Stored items
>>>

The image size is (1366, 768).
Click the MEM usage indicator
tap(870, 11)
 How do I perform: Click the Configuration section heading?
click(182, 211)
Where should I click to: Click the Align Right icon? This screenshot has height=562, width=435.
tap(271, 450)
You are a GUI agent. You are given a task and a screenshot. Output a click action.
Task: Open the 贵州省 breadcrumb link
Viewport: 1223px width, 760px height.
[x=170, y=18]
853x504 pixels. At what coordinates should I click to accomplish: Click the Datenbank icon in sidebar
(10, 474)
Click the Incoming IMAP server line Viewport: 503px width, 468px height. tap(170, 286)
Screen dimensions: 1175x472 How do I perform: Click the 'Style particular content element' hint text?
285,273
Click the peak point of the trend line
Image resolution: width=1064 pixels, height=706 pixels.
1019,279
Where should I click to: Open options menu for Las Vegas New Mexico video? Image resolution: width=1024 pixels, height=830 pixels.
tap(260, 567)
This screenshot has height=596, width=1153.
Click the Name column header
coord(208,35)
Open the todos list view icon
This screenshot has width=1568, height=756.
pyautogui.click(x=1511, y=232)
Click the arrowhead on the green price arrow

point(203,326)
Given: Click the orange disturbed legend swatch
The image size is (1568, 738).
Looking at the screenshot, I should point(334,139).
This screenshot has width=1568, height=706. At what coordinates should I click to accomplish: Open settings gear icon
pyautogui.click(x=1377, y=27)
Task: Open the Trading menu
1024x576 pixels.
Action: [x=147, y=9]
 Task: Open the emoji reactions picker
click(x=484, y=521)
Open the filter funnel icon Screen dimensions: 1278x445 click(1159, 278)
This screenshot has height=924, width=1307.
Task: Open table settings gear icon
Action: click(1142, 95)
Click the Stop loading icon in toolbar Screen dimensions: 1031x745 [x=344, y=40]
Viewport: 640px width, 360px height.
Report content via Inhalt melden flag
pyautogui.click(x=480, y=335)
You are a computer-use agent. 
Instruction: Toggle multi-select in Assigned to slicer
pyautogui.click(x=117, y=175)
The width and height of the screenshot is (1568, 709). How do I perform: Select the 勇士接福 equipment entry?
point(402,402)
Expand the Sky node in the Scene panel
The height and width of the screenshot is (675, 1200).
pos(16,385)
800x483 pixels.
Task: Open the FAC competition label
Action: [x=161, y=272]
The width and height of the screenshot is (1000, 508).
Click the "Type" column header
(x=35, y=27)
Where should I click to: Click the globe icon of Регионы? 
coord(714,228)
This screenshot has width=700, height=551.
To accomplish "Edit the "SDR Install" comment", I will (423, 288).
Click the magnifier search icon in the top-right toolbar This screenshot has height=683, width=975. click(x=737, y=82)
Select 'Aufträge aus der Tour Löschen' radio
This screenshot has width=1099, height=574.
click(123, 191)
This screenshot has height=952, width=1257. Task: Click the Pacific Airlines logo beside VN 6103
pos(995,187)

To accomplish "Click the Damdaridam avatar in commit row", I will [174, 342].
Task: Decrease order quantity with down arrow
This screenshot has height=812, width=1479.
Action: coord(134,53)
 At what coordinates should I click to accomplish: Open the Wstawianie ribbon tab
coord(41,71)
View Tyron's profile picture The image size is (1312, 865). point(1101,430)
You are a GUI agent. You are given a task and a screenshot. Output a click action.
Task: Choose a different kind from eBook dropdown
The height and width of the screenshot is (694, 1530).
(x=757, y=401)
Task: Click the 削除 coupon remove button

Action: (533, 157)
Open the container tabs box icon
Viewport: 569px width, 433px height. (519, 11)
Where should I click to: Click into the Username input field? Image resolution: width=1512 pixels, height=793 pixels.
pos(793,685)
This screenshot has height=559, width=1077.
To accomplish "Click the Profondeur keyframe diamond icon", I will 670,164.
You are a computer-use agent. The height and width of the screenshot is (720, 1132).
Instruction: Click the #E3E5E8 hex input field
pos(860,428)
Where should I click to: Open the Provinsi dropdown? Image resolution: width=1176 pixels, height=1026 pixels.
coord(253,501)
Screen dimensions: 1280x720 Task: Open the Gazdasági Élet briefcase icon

<<<

TRY IT: Report only the number of lines in the data above that contain "will".

EXERCISE RESPONSE: 3